Thursday, April 24, 2008

Upgrading Part I: Human Error

In my previous post I've talked about a problem I experienced before upgrading my EBS database to 10g, well, the upgrade has been performed and I think it has supplied me with ideas for at least three posts. Of course the bug experienced on the test environment didn't show itself on production (I didn't make the fix intentionally to see if it re-occurs), and what I have now is a very "nice" variety of other bugs. But why rush to the aftermath? Lets start with the upgrade process itself.

I had all the upgrade procedure in soft and hard copies, have made about 4 upgrades on dev and test environments, was pretty sure I would successfully handle any problem that will pop up. Actually, many steps of the upgrade process came down to a Copy-Paste action from my upgrade document to the command-line. It's so frustrating that what eventually got me delayed for about five(!) hours is a totally stupid mistake on my behalf.

(Click-target data)
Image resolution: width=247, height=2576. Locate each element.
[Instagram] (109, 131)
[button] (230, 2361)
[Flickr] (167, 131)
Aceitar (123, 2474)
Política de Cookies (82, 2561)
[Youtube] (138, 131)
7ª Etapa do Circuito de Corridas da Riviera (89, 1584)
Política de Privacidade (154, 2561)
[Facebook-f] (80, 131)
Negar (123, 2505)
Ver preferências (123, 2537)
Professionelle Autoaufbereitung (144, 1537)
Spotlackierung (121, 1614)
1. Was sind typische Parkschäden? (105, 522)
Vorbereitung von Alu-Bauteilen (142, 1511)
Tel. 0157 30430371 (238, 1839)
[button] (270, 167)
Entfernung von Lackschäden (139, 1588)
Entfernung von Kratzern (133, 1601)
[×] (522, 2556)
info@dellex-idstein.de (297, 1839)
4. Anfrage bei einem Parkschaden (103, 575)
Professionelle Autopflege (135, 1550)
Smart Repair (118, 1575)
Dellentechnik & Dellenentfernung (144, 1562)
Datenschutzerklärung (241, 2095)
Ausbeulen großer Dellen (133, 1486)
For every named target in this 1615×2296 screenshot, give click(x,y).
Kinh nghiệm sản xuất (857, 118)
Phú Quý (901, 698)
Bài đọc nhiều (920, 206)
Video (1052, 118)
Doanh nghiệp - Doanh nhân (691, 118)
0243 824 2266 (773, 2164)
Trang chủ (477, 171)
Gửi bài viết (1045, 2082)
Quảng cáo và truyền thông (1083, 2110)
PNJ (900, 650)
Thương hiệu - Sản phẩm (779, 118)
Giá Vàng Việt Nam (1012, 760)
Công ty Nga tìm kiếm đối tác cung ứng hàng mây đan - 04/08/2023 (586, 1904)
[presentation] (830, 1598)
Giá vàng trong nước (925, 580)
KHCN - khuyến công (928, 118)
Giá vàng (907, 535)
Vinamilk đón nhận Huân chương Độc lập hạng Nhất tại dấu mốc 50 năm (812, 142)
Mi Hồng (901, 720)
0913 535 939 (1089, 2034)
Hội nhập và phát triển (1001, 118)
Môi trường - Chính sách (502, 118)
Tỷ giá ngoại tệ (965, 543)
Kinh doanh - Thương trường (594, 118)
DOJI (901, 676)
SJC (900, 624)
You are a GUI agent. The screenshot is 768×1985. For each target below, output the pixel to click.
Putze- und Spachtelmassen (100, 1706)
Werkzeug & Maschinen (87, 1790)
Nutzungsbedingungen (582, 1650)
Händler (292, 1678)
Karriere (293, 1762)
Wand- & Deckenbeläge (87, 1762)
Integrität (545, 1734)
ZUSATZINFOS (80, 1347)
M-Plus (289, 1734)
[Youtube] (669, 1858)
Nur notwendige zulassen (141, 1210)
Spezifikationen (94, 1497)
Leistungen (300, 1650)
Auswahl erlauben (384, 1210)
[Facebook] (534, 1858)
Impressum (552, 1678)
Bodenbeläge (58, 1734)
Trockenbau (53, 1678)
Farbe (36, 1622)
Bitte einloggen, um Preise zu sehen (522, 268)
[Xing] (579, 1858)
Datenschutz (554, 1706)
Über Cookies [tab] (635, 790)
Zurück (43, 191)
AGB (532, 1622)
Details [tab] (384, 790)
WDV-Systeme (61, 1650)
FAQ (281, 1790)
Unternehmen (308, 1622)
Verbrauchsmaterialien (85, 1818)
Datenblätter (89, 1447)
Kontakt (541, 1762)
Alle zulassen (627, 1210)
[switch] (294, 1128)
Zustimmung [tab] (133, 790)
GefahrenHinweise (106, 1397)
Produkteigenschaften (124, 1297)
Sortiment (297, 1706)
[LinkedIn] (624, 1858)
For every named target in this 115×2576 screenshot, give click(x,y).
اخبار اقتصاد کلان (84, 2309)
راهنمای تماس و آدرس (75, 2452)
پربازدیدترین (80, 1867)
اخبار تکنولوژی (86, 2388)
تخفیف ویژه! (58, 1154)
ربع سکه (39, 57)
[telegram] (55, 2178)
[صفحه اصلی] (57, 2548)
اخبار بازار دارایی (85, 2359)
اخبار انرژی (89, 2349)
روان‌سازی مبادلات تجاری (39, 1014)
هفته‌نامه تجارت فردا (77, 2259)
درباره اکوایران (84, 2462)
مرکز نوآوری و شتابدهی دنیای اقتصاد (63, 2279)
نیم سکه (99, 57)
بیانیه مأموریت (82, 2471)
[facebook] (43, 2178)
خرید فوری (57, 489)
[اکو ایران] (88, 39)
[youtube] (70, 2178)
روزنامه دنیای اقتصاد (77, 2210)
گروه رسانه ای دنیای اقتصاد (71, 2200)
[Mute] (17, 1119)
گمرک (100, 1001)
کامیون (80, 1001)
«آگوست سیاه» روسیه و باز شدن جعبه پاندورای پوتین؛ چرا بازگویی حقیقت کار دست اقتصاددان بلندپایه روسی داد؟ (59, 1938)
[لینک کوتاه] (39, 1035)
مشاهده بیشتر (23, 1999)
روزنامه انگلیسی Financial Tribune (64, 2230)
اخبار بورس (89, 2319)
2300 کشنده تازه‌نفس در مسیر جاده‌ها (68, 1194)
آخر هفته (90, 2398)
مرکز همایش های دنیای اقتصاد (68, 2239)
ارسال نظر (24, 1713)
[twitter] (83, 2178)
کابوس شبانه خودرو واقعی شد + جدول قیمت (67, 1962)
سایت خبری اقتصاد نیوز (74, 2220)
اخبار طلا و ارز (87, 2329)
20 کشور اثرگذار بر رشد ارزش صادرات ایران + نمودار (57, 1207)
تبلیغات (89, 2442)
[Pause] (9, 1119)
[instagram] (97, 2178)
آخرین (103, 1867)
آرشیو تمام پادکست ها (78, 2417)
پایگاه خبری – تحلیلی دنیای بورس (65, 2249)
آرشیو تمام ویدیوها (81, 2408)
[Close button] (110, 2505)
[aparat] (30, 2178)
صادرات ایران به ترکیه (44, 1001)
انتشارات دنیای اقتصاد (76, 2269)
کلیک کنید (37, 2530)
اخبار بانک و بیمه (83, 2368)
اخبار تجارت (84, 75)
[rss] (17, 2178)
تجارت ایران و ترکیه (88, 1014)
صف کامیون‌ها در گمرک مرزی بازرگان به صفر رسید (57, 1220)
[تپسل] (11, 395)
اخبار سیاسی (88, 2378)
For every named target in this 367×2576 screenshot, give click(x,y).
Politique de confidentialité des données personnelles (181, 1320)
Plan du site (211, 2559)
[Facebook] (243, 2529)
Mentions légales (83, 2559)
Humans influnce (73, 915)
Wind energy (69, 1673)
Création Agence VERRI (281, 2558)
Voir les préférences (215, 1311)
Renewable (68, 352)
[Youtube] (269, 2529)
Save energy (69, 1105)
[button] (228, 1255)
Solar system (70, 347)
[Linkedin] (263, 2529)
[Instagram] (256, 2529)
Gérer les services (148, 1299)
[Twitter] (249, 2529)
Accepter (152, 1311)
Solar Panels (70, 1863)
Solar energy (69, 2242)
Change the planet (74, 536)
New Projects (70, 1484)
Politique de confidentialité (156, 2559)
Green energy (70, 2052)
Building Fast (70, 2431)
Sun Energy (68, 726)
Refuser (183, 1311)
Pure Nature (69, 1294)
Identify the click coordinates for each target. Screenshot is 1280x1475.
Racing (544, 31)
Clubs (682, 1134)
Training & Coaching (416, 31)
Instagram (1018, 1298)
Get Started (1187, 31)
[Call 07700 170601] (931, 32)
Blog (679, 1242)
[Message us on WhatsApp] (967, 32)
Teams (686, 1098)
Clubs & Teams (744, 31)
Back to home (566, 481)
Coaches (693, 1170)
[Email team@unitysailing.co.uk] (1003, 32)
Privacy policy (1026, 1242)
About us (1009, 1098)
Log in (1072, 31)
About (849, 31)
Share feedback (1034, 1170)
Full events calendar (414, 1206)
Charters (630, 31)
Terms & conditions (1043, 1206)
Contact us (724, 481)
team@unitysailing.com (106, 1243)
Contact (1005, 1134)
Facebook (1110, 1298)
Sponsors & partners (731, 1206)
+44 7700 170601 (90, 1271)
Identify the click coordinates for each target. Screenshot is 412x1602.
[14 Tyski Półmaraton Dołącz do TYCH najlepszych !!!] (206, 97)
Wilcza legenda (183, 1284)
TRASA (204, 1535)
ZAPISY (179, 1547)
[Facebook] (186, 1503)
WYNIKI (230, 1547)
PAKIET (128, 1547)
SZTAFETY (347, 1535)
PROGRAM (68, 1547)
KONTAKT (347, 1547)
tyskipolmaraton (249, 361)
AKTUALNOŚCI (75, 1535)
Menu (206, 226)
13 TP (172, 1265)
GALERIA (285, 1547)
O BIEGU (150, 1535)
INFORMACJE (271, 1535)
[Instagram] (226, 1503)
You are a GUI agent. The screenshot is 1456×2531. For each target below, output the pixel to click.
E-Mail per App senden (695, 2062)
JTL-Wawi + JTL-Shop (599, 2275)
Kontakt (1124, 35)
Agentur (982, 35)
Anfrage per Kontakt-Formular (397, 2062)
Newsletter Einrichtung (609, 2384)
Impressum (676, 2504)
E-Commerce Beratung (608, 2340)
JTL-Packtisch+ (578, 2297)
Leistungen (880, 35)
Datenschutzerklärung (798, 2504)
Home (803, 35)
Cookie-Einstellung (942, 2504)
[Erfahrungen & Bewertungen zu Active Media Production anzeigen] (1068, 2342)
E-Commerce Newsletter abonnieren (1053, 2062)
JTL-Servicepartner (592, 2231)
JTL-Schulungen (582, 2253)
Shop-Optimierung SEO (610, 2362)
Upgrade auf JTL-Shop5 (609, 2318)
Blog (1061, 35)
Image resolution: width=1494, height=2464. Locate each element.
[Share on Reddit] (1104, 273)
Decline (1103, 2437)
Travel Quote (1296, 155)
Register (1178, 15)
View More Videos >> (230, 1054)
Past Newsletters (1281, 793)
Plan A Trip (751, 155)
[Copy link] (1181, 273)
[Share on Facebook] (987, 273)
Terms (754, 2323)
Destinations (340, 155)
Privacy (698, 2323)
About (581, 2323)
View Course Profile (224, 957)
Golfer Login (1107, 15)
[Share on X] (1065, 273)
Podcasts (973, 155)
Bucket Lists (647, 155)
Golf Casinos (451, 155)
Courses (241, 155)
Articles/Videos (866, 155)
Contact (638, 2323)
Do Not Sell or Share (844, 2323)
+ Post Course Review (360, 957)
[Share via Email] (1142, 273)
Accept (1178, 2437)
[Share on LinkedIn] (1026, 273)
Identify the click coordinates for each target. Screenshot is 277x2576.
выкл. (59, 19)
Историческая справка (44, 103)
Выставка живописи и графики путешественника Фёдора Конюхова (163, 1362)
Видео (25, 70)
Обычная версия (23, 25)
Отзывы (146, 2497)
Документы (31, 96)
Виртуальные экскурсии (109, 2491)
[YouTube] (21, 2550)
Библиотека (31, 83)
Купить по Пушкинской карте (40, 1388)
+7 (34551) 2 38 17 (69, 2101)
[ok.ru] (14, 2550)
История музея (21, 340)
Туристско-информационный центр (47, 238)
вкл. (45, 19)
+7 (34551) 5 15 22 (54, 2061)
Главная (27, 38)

Exercise requirements:
(1) Summarize the upgrade post in two sentences.
(2) Return, word for word, the part of the upgrade post that opens with the words containing "In my previous" and closes with "upgrade process itself.".

Results in order:
(1) The author upgraded an EBS database to 10g, and while the bug seen on the test environment did not show itself on production, a variety of other bugs appeared. Although the author had the full procedure on hand and had run about four upgrades on dev and test environments, a totally stupid mistake caused a delay of about five hours.

(2)
In my previous post I've talked about a problem I experienced before upgrading my EBS database to 10g, well, the upgrade has been performed and I think it has supplied me with ideas for at least three posts. Of course the bug experienced on the test environment didn't show itself on production (I didn't make the fix intentionally to see if it re-occurs), and what I have now is a very "nice" variety of other bugs. But why rush to the aftermath? Lets start with the upgrade process itself.